Ah aku ingat, pada suatu pagi ketika hendak menuju ke tempat belajar bahasa Jepang. Pagi itu monorail (kereta gantung) yang kutumpangi begitu sesak penuh manusia. Pagi adalah waktu kehidupan di hampir di setiap jalanan penjuru Jepang. Pemandangan manusia dengan pakaian rapi dan wajah mengantuk pada setiap sudut adalah biasa. Pada setiap angkutan yang berseliweran di penjuru Jepang; kereta biasa, kereta bawah tanah, bahkan monorail. Tapi, kesederhaan sikap seorang ibu muda pada seorang nenek untuk menggantikan posisi tempat duduknya menjadikan pagi itu sebagai hari yang tidak biasa.

Di setiap angkutan umum di Jepang, memang disediakan tempat khusus bagi orang tua, ibu hamil dan orang-orang yang berkebutuhan khusus. Namun, posisi si nenek yang agak jauh dengan tempat duduk khusus itu mungkin menjadikan sang nenek lebih suka berada di dempetan sesak manusia dibandingkan menembus sesak itu dengan tenaga yang tersisa.

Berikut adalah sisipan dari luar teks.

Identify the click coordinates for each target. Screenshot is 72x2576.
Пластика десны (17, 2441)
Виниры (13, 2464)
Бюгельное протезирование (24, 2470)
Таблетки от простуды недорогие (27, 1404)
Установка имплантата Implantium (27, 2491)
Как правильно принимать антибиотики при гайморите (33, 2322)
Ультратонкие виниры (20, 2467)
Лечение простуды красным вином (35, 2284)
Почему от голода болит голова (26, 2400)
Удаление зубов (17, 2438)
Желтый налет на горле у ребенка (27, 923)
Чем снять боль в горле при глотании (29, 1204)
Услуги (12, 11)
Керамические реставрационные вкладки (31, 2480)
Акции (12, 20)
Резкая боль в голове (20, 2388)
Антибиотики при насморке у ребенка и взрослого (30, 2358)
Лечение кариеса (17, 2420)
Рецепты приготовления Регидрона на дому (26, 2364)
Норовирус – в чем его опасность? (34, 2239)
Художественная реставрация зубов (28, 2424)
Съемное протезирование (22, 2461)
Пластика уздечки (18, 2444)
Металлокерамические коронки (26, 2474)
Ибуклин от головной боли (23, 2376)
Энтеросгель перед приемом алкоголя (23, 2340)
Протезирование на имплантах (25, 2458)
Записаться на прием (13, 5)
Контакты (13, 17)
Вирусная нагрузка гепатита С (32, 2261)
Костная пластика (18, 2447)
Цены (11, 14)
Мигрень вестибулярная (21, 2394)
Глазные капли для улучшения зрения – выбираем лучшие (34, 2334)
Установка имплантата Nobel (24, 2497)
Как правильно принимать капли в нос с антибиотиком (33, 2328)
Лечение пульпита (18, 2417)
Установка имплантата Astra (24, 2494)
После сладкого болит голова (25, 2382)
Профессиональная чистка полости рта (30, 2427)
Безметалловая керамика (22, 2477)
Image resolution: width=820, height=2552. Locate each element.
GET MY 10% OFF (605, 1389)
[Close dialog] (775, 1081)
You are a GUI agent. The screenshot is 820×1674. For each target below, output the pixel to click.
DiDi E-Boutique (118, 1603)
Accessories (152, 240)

Ah, kenapa pula aku melupakan pengalaman pertama menginjakkan kaki ke Jepang dengan koper seberat 35 kg itu? Aku ingat, ada rasa bahagia saat bisa melobi petugas bandara Soekarno-Hatta untuk meloloskan koper berat itu tanpa harus membayar lebih. Semestinya ada selisih 15 berat koper yang mesti kubayar. Tapi, dengan sebuah alasan “Pak, saya akan sekolah di Jepang selama dua tahun“, senyum disertai dengan anggukan mengambang di bibir laki-laki yang kutaksir berumur empatpuluhan itu.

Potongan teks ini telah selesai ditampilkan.